Custom likelihood from a python function

Hello,

I have generated some data D (blue dots) from the non-linear model (red) that takes in a set of model parameters M=(m1,m2,…), where I want to estimate the posterior for, for example m1 and m2: P(m1,m2|D).

image

How should the likelihood function be defined without a simple expression?

Should the following code in principle be valid? (the “bg” refers to another library for the model I use):

K_data = ... # The "K-noisy" data in the above plot
with pm.Model() as model_cem:
    phi = pm.Data('phi', phi_data, mutable=True)

    # Define priors
    m1 = pm.Normal("Kf", mu=0, sigma=1)

    # Standard deviation - Note HalfNormal!
    s = pm.HalfNormal("sigma", sigma=1)

    def testfunc(phi,m1): # This function calls on the model used to generate K_data
      K_d_cem,MU_d_cem = bg.rockphysics.contact_cement(K_qz, MU_qz, phi, phi_c=phic, Cn=Cn, Kc=K_qz, Gc=MU_qz, scheme=1)
      return bg.rockphysics.fluidsub.vels(K_d_cem,MU_d_cem,K_qz,RHO_qz,x1,RHO_b,phi)[-1]
    
    # Define the likelihood
    likelihood = pm.Normal("y", mu=testfunc(phi,m1), sigma=s, observed=K_data)

    step = pm.NUTS()

    trace = pm.sample(1000, tune=500, init=None, step=step, cores=2)
    

Thanks in advance,
Kenneth

1 Like

Hi, at a glance, I think i have had to do something similar to this. I found the “custon likelihood” tutorial in the docs very useful. Not sure how easy it would be to get the gradient of testfunc, so if you want to just get things running, you may need to use a metropolis hastings sampling step rather than NUTS. Hope this helps

Here is the custom pytensor Op documentation that @BrynWalton mentioned.

It might be possible that you don’t need to do this. It depends entirely on what is happening inside of contact_cement and fluidsub.vels. If they only do vectorized numpy-style operations (that is, no control flow, no loops, no exotic linear algebra), you can use the function out-of-the-box by just passing symbolic tensors as inputs. If there is some optional control flow (perhaps related to the scheme argumnet?) you could rip out only the bits you need and re-implement it in native pytensor. Making an Op should be your last resort.

1 Like

Hello !
I have a similar problem, I would like to use the result of an FMU (Fuctional Mockup Unit) calculation as the mean of my likelyhood function. I already wrapped the FMU in a python function, but it doesn’t accept Pytensors.

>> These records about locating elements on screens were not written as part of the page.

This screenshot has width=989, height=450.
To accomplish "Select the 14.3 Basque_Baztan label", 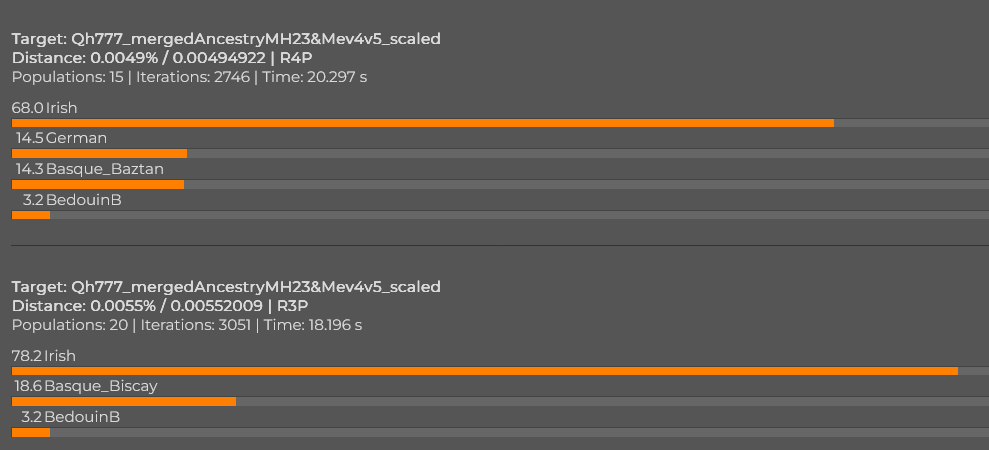I will 90,169.
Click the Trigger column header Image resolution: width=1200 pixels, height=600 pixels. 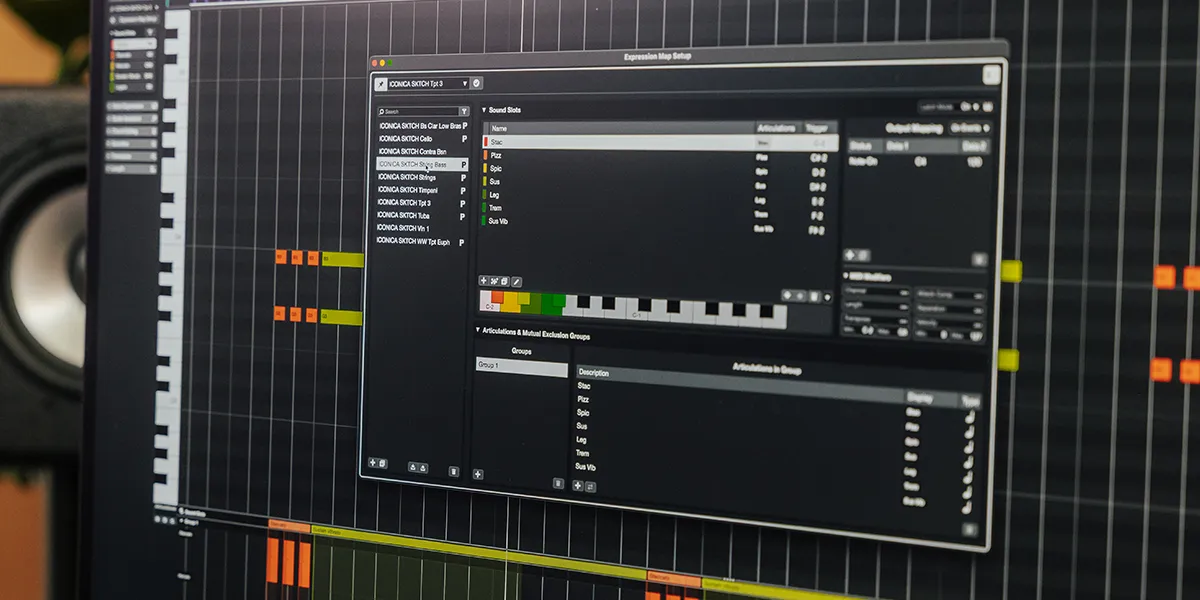(x=815, y=128)
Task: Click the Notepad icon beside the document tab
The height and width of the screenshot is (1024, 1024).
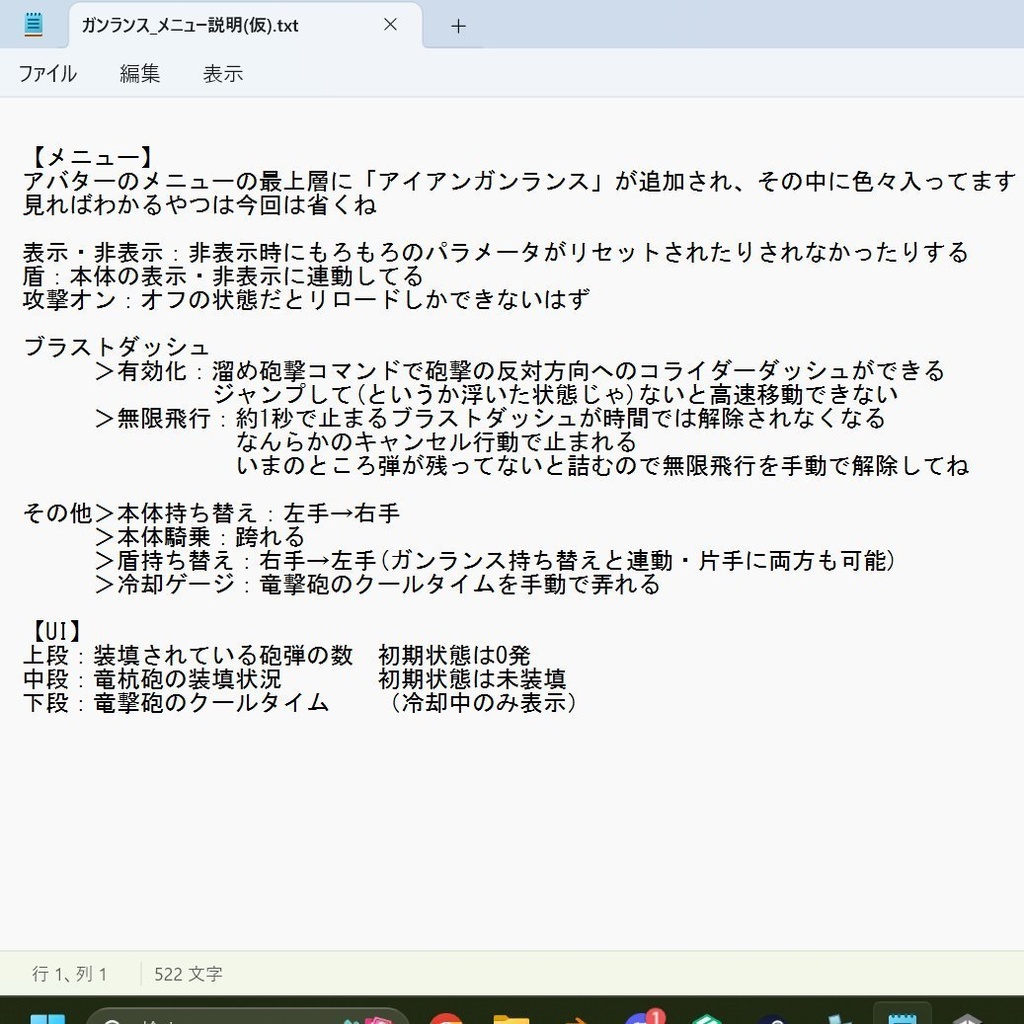Action: point(33,24)
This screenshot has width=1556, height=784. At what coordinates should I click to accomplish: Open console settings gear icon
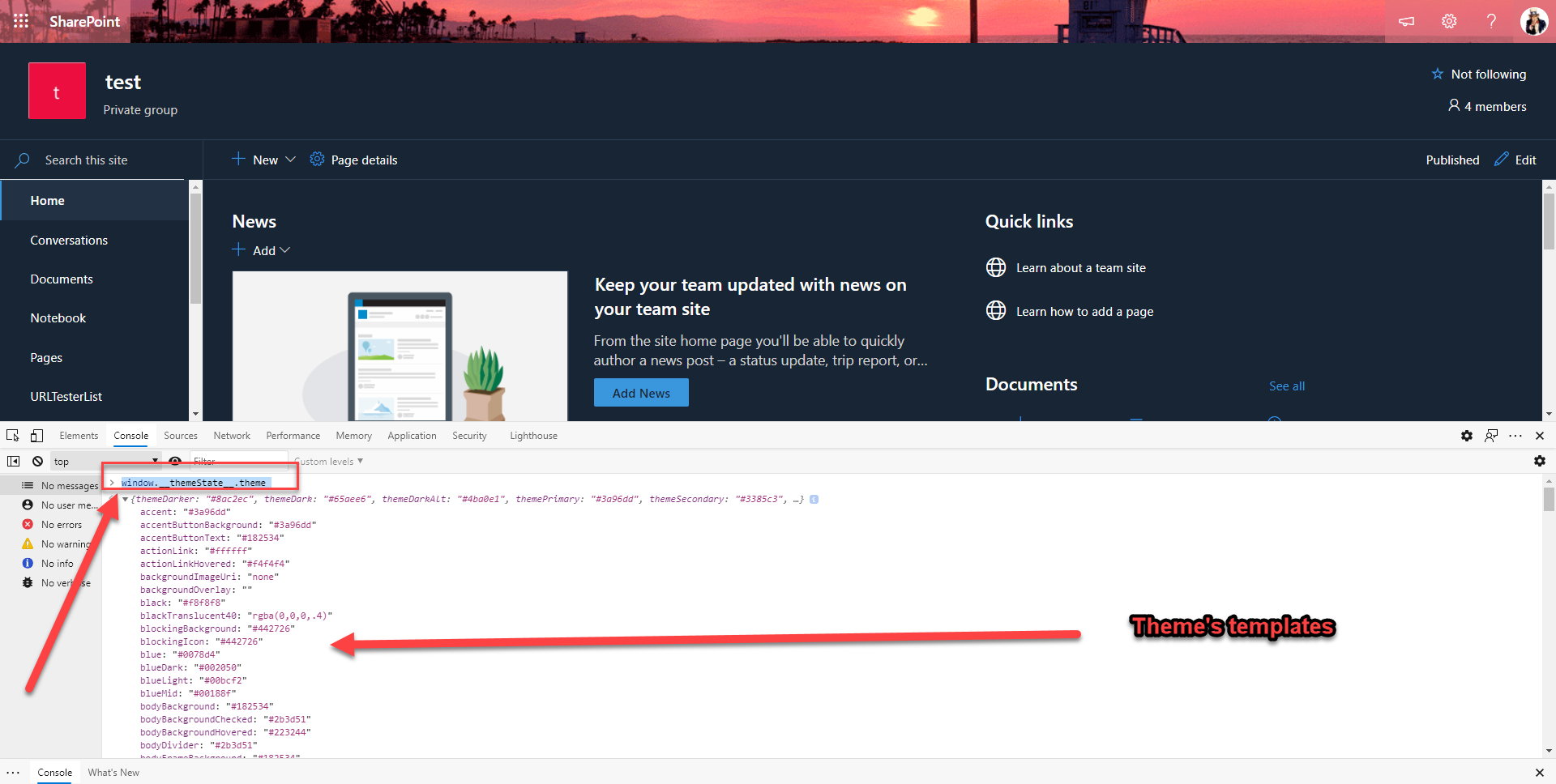pos(1540,461)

I think this is similar to this discussion:

I tried to find the tutorials listed here :
“Specifically, the tutorial on using a blackbox likelihood function, the tutorial on custom distributions, the tutorial on wrapping jax functions into PyTensor Ops.”
from Likelihood Approximations with Neural Networks in PyMC - PyMC Labs

The one you mention @jessegrabowski is among them, but all the links seem to be broken.

Do you have any idea where I should look ?

Thank you !

Please find the correct links here:

1 Like

Thank you !

Using a “black box” likelihood function is particularly usefull.